# Stepfather Advice



## jsa750k (Nov 27, 2011)

Been married to wife for a few years. Now her daughter wants to get married. 26,very immature to a guy 30,immature,HS dropout,dead end job, list goes on for both of them. Should I speak my mind to her and get it off my chest,or keep my mouth shut ?


----------



## Conrad (Aug 6, 2010)

jsa750k said:


> Been married to wife for a few years. Now her daughter wants to get married. 26,very immature to a guy 30,immature,HS dropout,dead end job, list goes on for both of them. Should I speak my mind to her and get it off my chest,or keep my mouth shut ?


Speak your mind to who?


----------



## chattycathy (Aug 19, 2011)

mouth shut


----------



## jsa750k (Nov 27, 2011)

Conrad, I meant speak my mind to stepdaughter. Chattycathy,do you agree that women run on emotion and men run on logic ? So,emotionally,shes looking for way to get out of the house and have what her mom has,but as a man,logically,shes marrying the wrong guy and setting herself up for failure.


----------



## tacoma (May 1, 2011)

Mouth shut .
_Posted via Mobile Device_


----------



## morituri (Apr 1, 2011)

How is your relationship with your step-daughter? Is it a respectful one? If it is good, then you can try convey to her your concerns while at the same time acknowledging that you respect her and her decisions. If it isn't, then your message, no matter how respectful and well intentioned, will be taken as an attack on her and her stbh and in the case it would be wise to keep your mouth shut. So think first.


----------



## that_girl (Jul 6, 2011)

Mouth shut.

They are adults.


----------



## jsa750k (Nov 27, 2011)

Yeah,they are adults,like when they spend all their time in her room,watching tv or playing xbox. Like how she sits on line ALL DAY and only leaves her room to smoke. Expects her mom to do her laundry,sneaks her bf's laundry into the pile,never cooks,cleans or says thanks. Meanwhile,He is Mormon and lives at a house with 3 others and a "mom". He is at her beck and call,does whatever she says,whenever she says it. A young woman has called and wanted to tell stepdaughter about their sexual realationship etc... Drama and reasons why I dont expect it to last.


----------



## Bo_Hunter (Dec 1, 2011)

Kids have to learn their own lessons, even adult ones.


----------



## StayGravity (Oct 23, 2011)

I agree Mouth Shut.


----------



## Halien (Feb 20, 2011)

I think it depends on the type of relationship your wife helped to establish before you came into the picture, and then your relationship. My daughter, son and I discussed this some time ago. They respect my opinion, and one of them has backed away from a bad situation based only on that. It wasn't easy, and it often doesn't go well, but who is she going to come to for money and help if it sours? That's my point - I've let the kids know that their adult decisions are permanent, with permanent ramifications if I'm ignored.
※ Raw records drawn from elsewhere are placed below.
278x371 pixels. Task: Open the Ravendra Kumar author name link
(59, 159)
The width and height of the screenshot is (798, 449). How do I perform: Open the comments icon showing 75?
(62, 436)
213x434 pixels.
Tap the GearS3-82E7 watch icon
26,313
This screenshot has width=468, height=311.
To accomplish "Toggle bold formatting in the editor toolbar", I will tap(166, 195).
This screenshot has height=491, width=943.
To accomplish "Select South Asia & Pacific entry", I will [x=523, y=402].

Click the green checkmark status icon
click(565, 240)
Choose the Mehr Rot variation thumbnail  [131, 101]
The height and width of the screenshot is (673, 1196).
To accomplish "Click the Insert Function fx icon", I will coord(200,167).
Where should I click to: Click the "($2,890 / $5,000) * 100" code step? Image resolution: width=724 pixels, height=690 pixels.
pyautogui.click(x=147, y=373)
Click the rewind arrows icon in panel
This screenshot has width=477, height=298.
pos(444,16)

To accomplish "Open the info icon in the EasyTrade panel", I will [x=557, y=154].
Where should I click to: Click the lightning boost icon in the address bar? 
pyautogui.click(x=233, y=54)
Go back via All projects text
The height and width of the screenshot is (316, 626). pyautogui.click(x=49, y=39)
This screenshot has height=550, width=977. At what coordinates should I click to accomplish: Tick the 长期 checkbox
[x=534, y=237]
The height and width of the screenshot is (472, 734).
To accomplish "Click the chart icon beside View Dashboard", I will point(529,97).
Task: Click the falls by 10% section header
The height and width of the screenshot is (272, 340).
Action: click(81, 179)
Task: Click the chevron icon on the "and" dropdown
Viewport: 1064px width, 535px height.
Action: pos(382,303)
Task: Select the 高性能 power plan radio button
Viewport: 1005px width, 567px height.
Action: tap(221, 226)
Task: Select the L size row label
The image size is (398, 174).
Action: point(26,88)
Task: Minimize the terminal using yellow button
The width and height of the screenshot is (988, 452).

If they at least listen to my opinions, they get a free college education and possibly a new house with marriage - If not, nada.


----------



## joe kidd (Feb 8, 2011)

My step daughter is 21. If she asks me what I think about a situation she gets exactly that. LOL If I'm not asked I usually bite my tongue. If I see she about screw up royally then she gets my opinion whether she wants it or not.


----------



## Laurae1967 (May 10, 2011)

Do you really think your stepdaughter will listen to your advice, especially if she's as misguided as you've described her to be? Heck no!

She has to learn her lessons. I'm curious why you allow your 26 year old stepdaughter to live with you. She's an adult! She should be on her own, with a job, running her own life, not mooching off of you.


----------